Maya’s first review of the morning was a garden. Not the interesting kind. She enjoyed a public courtyard or a rooftop redesign. This was just a standard 110-square-meter plot just outside of town. The housing unit’s intent stack was pretty good: make it low-maintenance, include native plantings, ensure a southern exposure, and limit annual heating costs to 20k SEK. Two adults, two children under ten. The system had generated the full design overnight: a planting plan, gravel paths, an irrigation system, and a projected installation sequence for the landscaping unit. The whole thing could be rolled out in 2-3 days, depending on weather conditions. All Maya had to do was evaluate.
She pulled up the render and immediately felt that something was off. The plantings were fine. The proportions were fine. But, the entire thing was optimized for the adults’ stated preferences. Ornamental grasses, a clean gravel terrace, and birch trees. It looked beautiful, sure. But, as a parent, she knew: this would survive approximately one afternoon with children! There was nowhere to dig. Nowhere to run. No flat surface that could become a football goal, a music stage, or a launch pad. The system knew the children’s ages. It just didn’t understand that kids will claim any open surface as a play area. A garden designed to be looked at will be destroyed by people who want to live and play in it.
She flagged it and started adjusting the context: garden must accommodate unstructured outdoor play; prioritize durable surfaces and open space over ornamental planting density. Then she kicked it back to the system. Thirty seconds of work. But that was the job: Catching what the system couldn’t infer because no one had thought to say it.
Her morning queue had eleven more reviews. A bathroom accessibility issue. Two office-to-residential conversions. A family kitchen where the system had done something clever with the storage layout that she wanted to look at more carefully. And a daycare outdoor space. She liked the daycare ones. The intent stacks for children’s spaces were always more complex, more interesting to shape. Adults generally know what they want. Or think they want, anyway. Kids need someone to advocate for what they don’t know to ask for.

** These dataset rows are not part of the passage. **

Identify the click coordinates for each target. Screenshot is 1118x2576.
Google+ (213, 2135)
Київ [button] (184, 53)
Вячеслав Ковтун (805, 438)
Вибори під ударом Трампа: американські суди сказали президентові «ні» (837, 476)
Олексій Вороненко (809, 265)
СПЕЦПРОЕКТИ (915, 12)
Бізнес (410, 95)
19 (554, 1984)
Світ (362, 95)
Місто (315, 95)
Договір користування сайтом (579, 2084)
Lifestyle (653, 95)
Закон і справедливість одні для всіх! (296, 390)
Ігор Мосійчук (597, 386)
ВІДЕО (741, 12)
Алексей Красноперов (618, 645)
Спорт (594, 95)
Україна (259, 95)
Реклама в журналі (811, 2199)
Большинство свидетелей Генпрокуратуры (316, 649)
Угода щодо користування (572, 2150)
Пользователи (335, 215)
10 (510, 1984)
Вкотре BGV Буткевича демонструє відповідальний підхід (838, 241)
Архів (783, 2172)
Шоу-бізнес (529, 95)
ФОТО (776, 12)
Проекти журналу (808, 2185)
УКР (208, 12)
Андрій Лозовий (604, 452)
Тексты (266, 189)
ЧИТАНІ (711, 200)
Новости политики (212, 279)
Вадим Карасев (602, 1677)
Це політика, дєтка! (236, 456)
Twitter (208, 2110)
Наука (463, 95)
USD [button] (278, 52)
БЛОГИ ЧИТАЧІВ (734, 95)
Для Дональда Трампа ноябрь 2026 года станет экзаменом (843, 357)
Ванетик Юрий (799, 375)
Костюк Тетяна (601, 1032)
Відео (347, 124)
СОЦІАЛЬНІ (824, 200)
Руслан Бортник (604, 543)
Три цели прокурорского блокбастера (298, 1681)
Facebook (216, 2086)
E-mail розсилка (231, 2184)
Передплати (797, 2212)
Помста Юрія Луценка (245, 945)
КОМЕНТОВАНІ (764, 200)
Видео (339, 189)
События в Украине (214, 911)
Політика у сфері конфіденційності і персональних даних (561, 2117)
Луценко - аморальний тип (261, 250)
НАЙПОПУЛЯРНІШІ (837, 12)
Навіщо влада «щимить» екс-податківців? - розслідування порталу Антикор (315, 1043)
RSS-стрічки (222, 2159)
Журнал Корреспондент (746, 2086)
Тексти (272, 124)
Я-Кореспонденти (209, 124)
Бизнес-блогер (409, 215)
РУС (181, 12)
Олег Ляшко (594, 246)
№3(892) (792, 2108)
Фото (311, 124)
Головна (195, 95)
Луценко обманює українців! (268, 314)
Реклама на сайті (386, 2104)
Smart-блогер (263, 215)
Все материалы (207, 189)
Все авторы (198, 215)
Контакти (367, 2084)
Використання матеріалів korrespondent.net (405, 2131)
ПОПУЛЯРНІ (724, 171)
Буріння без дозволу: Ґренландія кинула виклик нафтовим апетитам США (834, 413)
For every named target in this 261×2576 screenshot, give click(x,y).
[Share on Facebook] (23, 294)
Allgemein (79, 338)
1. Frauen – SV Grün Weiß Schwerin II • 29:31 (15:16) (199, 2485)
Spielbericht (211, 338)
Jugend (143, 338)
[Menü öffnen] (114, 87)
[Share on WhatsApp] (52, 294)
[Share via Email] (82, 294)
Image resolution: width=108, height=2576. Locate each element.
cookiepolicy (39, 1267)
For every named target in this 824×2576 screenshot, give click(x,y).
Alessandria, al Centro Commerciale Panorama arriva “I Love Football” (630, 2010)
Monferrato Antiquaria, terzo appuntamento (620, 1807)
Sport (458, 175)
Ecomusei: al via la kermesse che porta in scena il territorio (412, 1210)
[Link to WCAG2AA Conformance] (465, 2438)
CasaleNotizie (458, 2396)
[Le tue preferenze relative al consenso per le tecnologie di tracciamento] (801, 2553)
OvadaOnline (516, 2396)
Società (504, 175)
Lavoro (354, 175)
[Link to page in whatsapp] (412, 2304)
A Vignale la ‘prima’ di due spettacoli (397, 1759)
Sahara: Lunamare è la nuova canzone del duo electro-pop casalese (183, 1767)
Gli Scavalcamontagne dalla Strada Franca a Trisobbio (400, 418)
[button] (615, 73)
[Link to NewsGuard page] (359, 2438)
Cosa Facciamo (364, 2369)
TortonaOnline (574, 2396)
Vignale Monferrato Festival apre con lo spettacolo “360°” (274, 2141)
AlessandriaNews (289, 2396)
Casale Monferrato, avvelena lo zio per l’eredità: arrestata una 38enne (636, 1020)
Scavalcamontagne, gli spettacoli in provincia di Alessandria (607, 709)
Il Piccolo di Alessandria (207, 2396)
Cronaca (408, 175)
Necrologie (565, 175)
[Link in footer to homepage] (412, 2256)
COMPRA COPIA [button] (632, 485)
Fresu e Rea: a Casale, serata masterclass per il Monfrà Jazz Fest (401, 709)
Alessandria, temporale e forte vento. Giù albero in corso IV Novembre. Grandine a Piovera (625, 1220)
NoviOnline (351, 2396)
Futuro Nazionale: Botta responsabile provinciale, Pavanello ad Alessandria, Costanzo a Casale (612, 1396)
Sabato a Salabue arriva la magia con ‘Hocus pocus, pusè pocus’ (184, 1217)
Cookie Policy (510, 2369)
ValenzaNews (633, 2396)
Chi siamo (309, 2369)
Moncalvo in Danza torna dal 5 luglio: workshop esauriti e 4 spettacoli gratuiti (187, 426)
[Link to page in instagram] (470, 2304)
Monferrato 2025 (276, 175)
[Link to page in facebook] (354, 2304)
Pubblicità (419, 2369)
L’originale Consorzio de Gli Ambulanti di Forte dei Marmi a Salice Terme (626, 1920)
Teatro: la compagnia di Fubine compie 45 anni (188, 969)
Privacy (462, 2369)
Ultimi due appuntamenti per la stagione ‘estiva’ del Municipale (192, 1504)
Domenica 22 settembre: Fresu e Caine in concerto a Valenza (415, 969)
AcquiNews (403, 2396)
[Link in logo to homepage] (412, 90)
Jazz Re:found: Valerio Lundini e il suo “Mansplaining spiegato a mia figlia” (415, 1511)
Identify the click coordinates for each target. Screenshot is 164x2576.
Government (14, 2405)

And they usually wanted unexpected things.
She worked through six reviews before her coffee got cold, which by her standards meant it was a good morning. She reflected that the system had improved significantly on older Swedish buildings in the last year, likely due to the local fine-tuning partnership. From a global point of view, it’s a small subspace, so it wasn’t surprising it’d taken a while to get to it.
She finally got to the daycare center. She was pleasantly surprised that the system had routed rainwater into a shallow canal rather than a standard subsurface drain. This created a play feature for the kids on rainy days without adding any cost. Maya hadn’t included any context about supporting play on rainy days; the system had pulled it from a municipal “early childhood framework” that someone at the city level had added to the public intent library three months ago. She approved the design and made a note to look up who had contributed that framework. Good context work deserved to be visible!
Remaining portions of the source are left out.